*** Opening of DATASET RECORDS ***

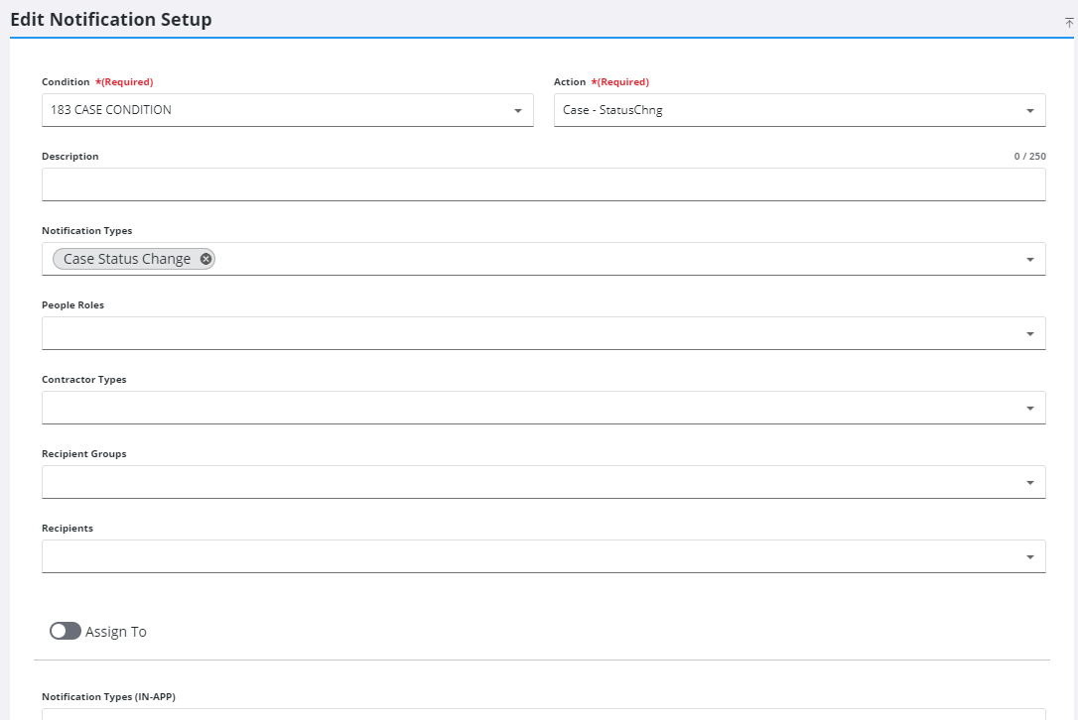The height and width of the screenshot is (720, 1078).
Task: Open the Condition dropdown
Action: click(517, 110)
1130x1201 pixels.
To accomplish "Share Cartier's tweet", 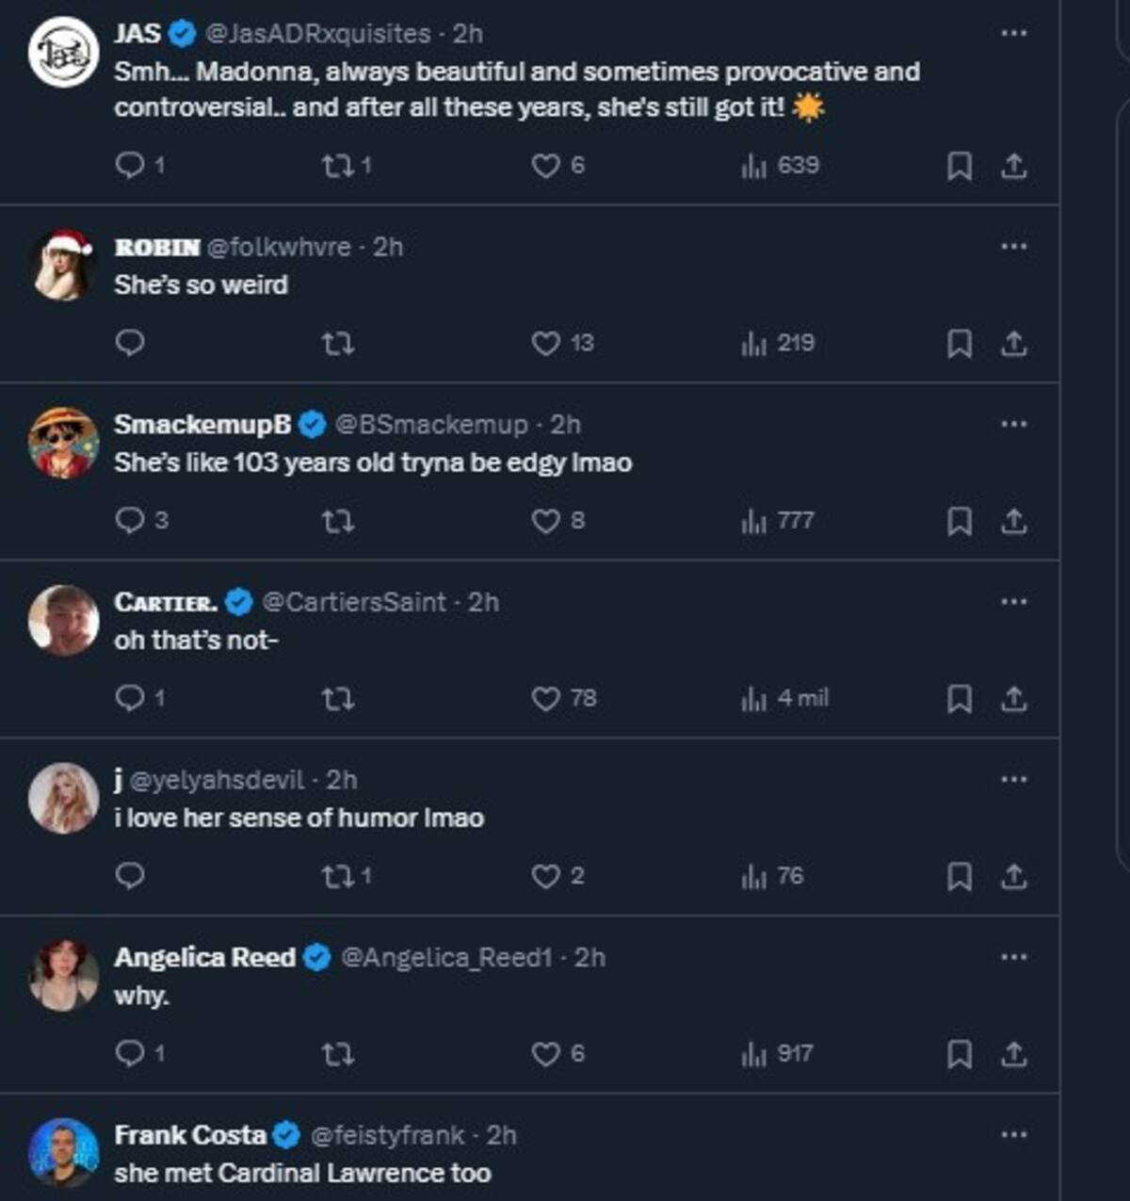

*** Close of DATASET RECORDS ***

WHAT IS EXPECTED: Pictures aside, transcribe exactly the lines from the line containing "1130x1201 pixels." through the final line of the material above.

ANSWER BELOW:
1130x1201 pixels.
To accomplish "Share Cartier's tweet", 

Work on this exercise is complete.